Hier sollte der Veranstalter für nächstes Jahr nachbessern. Die Ausschreibung deutlich genug formulieren und ggf. mit der der Marathontrophy abgleichen und das auch an die Zeitnahme weiterleiten.


----------



## MTB-News.de




----------



## RobBj123 (10. September 2013)

Unter www.radwerk-upland.de/ solltest du fündig werden.

Gruß
Rob

PS: Kurze Runde? Was war da los?


----------



## Crimson_ (10. September 2013)

Stimmt, unter Kontakt  Hatte im Flyer und auf der Titmaringhause.de Seite sonst nichts gefunden.
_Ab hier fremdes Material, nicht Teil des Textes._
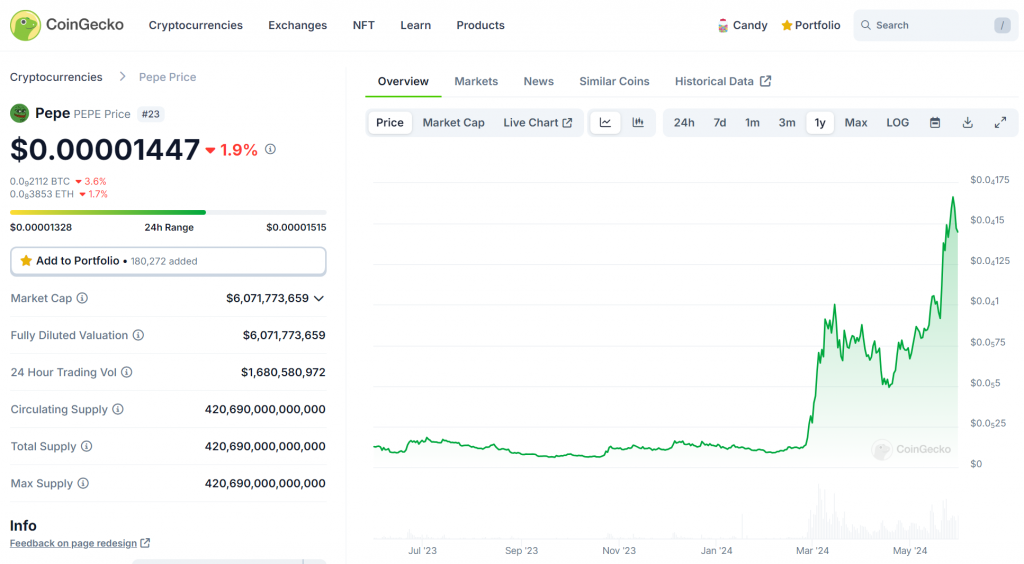Expand chart to fullscreen
Screen dimensions: 1024x564
pos(1000,123)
Es wurden kurz vor der Siegerehrung alle Lizenzfahrer auf der Kurzstrecke disqualifiziert. Wir haben bei time-and-voice nachgefragt und sie haben es mit der trophy-Ausschreibung begründet. Im Vorjahr lief das aber auch alles ohne Probleme.
Laut Ausschreibung der Veranstalter darf man mit Lizenz aber fahren und das gilt.


----------



## Focussierer (16. September 2015)

Ich. Die 2015er Strecke. Keine Ahnung, ob sich die von 2013/2014 unterscheidet. Schotter, Nadelwaldboden, Bachdurchfahrt, "Bobbahn"-Downhill, Downhill im matschigen stufigen Bachbett. Feldwege, Asphalt, Gras, Wurzelfelder. Biestige lange Anstiege, aufgelockert durch eine Sprintstrecke (700m, 50 hm). Bombiges Management. Alle freundlich. Habe kein Gehacke im Feld mitbekommen. Strecke hart (habe 100 hm mehr im Radcomputer als im Flyer stehen). Bin völlig trainingslos mit 1x11 gefahren und spät, aber aufrecht durchs Ziel gekommen.

Start als Senior 2, Ziel als Senior 9 

Im Moment fehlen mir die Bilder/Filme vom Event. Ich hätte mich gerne mal auf einem Rennfoto gesehen... Falls jemand eine Quelle findet: bitte PN


----------